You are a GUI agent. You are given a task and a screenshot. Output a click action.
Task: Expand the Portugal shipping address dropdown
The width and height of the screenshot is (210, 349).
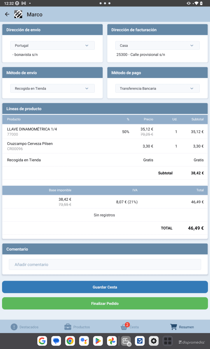click(53, 45)
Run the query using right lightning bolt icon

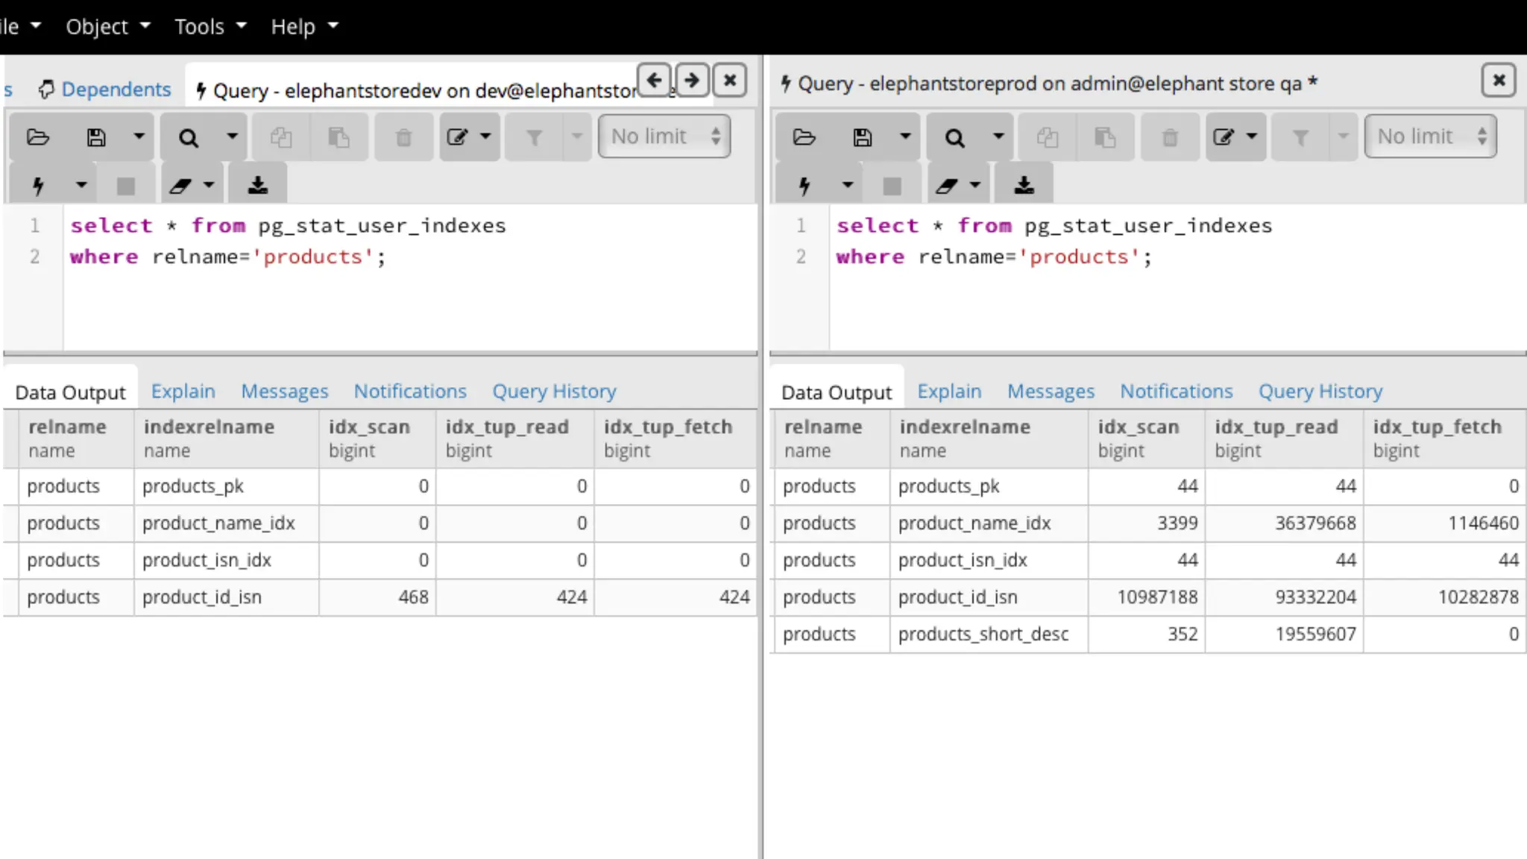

The problem:
Reproduce the text of every item above verbatim and in the same order, leaving out the pictures.

Finished exercise:
You are a GUI agent. You are given a task and a screenshot. Output a click action.
Task: Expand the Portugal shipping address dropdown
The width and height of the screenshot is (210, 349).
click(53, 45)
Run the query using right lightning bolt icon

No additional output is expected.